Spectrometric Study of Electrochemical CO2 Reduction on Pd and Pd-B Electrodes

The electrochemical CO2 reduction reaction (CO2RR) on Pd-based electrodes to dissolved formate and/or gaseous CO is largely dependent on potential and the electrode material, yet there is a lack of molecular-level insights into this dependence. Herein, in situ attenuated total reflection surface enhanced infrared absorption spectroscopy (ATR-SEIRAS) in conjunction with differential electrochemical mass spectrometry (DEMS), gas chromatography (GC), and nuclear magnetic resonance (NMR) measurements is applied to investigate the CO2RR on Pd and Pd-B film electrodes, providing a direct observation of the role of surface CO as well as the B-doping effect at varied potentials.
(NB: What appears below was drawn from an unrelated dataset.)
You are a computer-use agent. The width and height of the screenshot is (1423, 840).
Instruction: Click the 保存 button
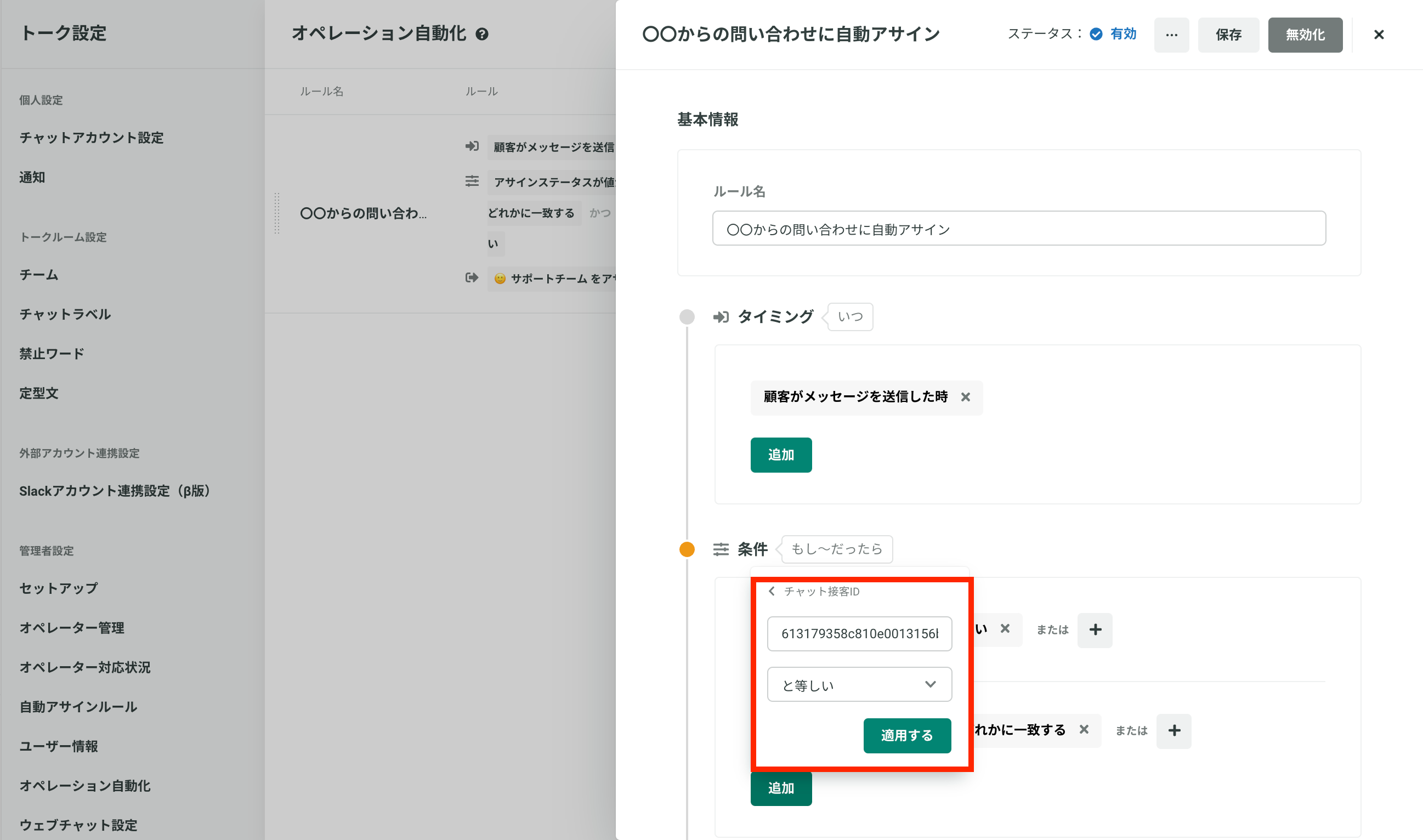point(1228,35)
Comprehensive spectrometric results reveal that at lower overpotentials, CO gradually accumulates on both Pd electrode surfaces poisoning the dominant formate pathway, while at higher overpotentials, surface CO forms facilely with linearly bonded CO (the minor surface CO species) acting as an active precursor and bridge-bonded CO (the major surface CO species) as a spectator toward the gaseous CO product. Moreover, B-doping in Pd hinders CO formation and promotes formate production on the Pd-B electrode for the CO2RR as compared to that on the pristine Pd electrode at all of the overpotentials under investigation.